Dear Sir/Madam,

The suggestion (reported in EADT 12/06/19) that all the UK’s electricity bill payers will pay an upfront subsidy/levy to the French government owned EDF to enable the company to build Sizewell C’s twin EPR nuclear reactors on Suffolk’s Heritage Coast underlines the lack of market confidence in nuclear power, both technically and financially. This contrived funding method, called the Regulated Asset Basis (RAB) would transfer the commercial risk of the Sizewell C project from EDF to the customer and appears to be only available to new nuclear projects, even though this is old technology. Surely this would give the nuclear industry an unfair, and totally immoral, advantage over renewables’ contracts. By transferring part of the financial risk, the commercial imperative for EDF to get the plant built on time and within budget is significantly weakened.

Given that EDF’s unfinished flagship project to build their first EPR reactor at Flamanville, France will be at least 8 years behind schedule and 3 times the original budget, the scale of risk to UK consumers and UK taxpayers is further increased beyond the usual expectation that the public purse would be required to bear the excess costs in the event of the inevitable delays or total failure of the project. Consumers could be paying the £6 surcharge for at least 12 years, the actual period being dependent on delays and would all be payable before a single kilowatt of electricity is generated. Given EDF’s previous budgeting failures will we see the £6 figure creep ever upwards?

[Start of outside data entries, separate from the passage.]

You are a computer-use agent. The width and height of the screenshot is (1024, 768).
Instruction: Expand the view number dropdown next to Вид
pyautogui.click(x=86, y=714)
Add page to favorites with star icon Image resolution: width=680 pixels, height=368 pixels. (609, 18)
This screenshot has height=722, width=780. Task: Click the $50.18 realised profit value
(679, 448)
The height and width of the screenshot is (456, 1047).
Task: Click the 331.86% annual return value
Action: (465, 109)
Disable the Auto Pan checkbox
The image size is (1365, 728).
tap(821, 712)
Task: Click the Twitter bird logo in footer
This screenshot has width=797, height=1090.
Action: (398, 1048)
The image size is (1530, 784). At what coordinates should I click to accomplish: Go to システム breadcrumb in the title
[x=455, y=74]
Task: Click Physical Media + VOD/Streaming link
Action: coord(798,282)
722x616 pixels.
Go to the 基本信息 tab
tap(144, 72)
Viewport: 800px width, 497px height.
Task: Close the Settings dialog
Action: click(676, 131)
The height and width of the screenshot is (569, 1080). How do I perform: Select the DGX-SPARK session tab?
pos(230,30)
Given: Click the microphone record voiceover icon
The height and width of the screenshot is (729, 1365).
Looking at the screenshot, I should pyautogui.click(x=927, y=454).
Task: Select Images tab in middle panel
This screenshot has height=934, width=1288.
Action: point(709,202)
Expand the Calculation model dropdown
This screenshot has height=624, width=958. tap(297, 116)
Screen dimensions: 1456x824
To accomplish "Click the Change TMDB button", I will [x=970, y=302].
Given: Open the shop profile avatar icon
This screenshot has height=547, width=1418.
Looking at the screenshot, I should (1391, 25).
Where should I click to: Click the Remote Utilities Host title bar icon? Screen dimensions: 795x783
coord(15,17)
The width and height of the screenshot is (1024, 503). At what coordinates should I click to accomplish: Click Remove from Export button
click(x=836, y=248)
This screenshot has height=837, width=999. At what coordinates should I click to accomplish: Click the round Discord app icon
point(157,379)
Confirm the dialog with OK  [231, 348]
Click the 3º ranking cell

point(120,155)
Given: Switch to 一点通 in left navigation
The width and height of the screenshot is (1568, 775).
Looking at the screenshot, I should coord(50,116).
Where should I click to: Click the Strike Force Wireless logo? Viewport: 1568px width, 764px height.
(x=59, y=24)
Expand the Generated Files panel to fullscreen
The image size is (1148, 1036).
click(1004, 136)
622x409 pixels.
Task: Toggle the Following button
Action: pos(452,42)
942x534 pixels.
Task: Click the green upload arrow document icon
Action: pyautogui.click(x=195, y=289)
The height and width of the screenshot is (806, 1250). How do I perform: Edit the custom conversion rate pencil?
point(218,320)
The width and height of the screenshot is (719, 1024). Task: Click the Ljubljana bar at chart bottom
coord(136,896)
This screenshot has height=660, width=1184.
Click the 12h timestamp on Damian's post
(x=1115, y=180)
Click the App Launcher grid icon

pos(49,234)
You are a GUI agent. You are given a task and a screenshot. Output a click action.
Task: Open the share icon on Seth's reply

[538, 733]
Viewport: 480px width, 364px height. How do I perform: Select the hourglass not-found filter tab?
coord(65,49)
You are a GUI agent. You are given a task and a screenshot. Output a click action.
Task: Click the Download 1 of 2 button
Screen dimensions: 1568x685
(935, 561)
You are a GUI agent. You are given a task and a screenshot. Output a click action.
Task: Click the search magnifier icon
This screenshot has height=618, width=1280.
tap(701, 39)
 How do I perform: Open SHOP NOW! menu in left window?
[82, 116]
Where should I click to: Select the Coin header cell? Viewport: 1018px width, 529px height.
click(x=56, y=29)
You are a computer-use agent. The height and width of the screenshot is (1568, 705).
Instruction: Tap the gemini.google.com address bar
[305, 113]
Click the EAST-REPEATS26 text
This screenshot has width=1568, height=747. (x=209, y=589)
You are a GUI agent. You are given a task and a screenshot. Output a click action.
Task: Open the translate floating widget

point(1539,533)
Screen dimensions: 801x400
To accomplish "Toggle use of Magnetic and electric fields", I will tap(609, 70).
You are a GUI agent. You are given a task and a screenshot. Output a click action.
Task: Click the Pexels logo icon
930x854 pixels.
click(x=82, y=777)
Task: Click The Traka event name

The RAB method of financing has been described by many as giving developers, such as EDF, a blank cheque.

The real cost of Sizewell C will, of course, be the devastation of the environment and the major disruption that the residents, farmers and businesses of East Suffolk will suffer. 1,000 HGV journeys per day; thousands of outside workers travelling to/from the site; 24/7 noise, air and light pollution during the 10/12 year build; elevated road devastating Sizewell Marshes SSSI; new road cutting the Suffolk Coast & Heaths AONB in two; spoil heaps and borrow pits impacting large areas of the AONB; new roads/railway/7 roundabouts/accommodation blocks/cement batching plant; negative impact on RSPB Minsmere and the waterways; harm to tourism; priority consumption of 2 million litres of drinking water per day; 2.5 billion gallons of sea water sucked daily into the cooling pipes along with tons of fish and other marine life; encroachment on environmentally sensitive coastal strip; permanent structures on the beach; tons of greenhouse gases and other pollutants generated by the mining, milling, fabrication and enrichment of the uranium fuel; tons of carbon generated from the construction of the power station and its infrastructure and from the transportation of materials and personnel; and much more, is a heavy price to pay for a project that is a government choice, not an imperative.

For EDF to propose that electricity consumers cough up billions of pounds, payable to the French government, in advance, for such an assault on our precious coastal environment is an insult and an outrage. Surely now, people of East Suffolk will demand the project is cancelled and that EDF leave us in peace.